Donald Mahon waked to voices. Mrs. Powers was saying: “How good of you to come. All Donald’s old friends have been so nice to him. Especially the ones who had sons in the war. They know, don’t they?”
(Oh, the poor man, the poor man. And your scarred face! Madden didn’t tell me your face was scarred, Donald.)
Pigeons like slow sleep, afternoon passing away, dying. Mrs. Burney, in her tight, hot black, the rector, huge and black and shapeless, Mrs. Burney with an unhealed sorrow, Mrs. Powers—(Dick, Dick. How young, how terribly young: tomorrow must never come. Kiss me, kiss me through my hair. Dick, Dick. My body flowing away from me, dividing. How ugly men are, naked. Don’t leave me, don’t leave me! No, no! we don’t love each other! we don’t! we don’t! Hold me close, close: my body’s intimacy is broken, unseeing: thank God my body cannot see. Your body is so ugly, Dick! Dear Dick. Your bones, your mouth hard and shaped as bone: rigid. My body flows away: you cannot hold it. Why do you sleep, Dick? My body flows on and on. You cannot hold it, for yours is so ugly, dear Dick. … “You may not hear from me for some time. I will write when I can. …”)
Donald Mahon, hearing voices, moved in his chair. He felt substance he could not see, heard what did not move him at all. “Carry on, Joe.”
The afternoon dreamed on, unbroken. A negro, informal in an undershirt, restrained his lawn mower, and stood beneath a tree, talking to a woman across the fence. Mrs. Burney in her rigid unbearable black: Mrs. Worthington speaks to me, but Dewey is dead. Oh, the poor man, his gray face. My boy is dead, but his boy has come home, come home … with a woman. What is she doing here? Mrs. Mitchell says … Mrs. Mitchell says … that Saunders girl is engaged to him. She is downtown yesterday almost nekkid. With the sun on her. … She wiped her eyes again under inevitable spring.

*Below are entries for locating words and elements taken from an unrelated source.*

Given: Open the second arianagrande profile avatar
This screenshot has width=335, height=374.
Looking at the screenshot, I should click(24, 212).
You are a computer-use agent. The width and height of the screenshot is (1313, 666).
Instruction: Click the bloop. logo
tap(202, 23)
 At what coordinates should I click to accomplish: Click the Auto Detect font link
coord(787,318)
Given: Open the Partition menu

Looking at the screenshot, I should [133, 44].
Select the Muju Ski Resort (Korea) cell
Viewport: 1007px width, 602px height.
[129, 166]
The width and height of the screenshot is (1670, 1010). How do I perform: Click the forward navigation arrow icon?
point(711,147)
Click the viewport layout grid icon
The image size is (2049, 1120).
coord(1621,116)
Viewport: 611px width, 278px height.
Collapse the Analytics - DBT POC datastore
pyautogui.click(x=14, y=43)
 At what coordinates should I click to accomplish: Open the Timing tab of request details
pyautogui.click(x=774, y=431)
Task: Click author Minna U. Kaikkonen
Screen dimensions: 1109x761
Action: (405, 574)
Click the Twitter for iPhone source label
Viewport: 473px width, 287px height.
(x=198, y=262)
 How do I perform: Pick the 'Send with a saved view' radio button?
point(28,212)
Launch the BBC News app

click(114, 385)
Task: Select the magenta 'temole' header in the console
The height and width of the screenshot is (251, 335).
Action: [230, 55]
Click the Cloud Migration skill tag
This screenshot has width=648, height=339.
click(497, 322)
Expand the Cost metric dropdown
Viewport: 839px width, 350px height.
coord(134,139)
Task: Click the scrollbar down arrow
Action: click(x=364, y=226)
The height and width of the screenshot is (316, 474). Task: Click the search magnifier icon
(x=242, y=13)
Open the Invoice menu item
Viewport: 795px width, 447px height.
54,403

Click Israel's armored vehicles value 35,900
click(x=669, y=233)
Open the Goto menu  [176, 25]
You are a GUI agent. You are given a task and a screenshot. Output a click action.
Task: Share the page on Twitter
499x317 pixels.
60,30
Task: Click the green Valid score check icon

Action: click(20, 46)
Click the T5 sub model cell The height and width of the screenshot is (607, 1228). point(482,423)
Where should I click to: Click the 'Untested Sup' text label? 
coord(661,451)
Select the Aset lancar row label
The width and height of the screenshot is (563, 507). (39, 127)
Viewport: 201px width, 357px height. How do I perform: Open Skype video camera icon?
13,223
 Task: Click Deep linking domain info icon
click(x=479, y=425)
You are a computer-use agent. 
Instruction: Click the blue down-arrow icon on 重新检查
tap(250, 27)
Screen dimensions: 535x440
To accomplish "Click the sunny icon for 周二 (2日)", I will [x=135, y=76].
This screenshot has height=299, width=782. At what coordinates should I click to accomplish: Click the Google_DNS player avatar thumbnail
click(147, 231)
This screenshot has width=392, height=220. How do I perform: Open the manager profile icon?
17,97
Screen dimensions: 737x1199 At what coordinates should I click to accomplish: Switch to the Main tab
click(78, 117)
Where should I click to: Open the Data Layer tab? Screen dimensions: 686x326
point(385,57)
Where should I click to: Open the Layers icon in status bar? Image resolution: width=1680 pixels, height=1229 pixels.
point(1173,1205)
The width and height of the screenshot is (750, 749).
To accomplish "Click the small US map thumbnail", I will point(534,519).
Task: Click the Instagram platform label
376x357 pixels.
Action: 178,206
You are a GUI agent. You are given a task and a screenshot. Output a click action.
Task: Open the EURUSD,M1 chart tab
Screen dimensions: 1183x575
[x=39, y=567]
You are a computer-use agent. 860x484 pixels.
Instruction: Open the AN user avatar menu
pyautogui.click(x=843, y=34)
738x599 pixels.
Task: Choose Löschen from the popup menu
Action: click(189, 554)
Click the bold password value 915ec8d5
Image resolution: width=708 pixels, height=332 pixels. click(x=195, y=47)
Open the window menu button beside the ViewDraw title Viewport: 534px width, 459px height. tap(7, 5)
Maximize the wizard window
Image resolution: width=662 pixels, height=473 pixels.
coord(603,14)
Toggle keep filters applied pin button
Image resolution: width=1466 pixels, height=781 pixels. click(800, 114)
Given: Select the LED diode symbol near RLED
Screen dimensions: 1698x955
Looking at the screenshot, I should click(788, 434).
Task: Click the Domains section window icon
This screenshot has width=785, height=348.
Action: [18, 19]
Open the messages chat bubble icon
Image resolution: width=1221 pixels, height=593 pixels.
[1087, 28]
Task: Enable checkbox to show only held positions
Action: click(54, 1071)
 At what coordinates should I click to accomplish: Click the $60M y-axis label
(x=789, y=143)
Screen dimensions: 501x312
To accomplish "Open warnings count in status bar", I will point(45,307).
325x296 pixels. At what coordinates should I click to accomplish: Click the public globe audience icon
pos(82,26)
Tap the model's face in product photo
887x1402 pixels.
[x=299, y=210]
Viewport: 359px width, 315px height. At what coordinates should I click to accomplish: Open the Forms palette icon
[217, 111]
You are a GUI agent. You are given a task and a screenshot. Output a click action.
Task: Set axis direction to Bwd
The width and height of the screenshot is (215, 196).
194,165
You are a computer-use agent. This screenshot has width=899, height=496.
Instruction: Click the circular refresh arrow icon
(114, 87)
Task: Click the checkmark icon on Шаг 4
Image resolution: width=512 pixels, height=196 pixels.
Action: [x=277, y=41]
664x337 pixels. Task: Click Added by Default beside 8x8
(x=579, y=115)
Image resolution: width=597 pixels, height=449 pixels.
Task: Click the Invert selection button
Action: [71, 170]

Donald Mahon, hearing voices: “Carry on, Joe.”
“I come to see how your boy is getting along, what with everything.” (Dewey, my boy.)
(I miss you like the devil, Dick. Someone to sleep with? I don’t know. Oh, Dick, Dick. You left no mark on me, nothing. Kiss me through my hair, Dick, with all your ugly body, and let’s don’t ever see each other again, ever. … No, we won’t, dear, ugly Dick.)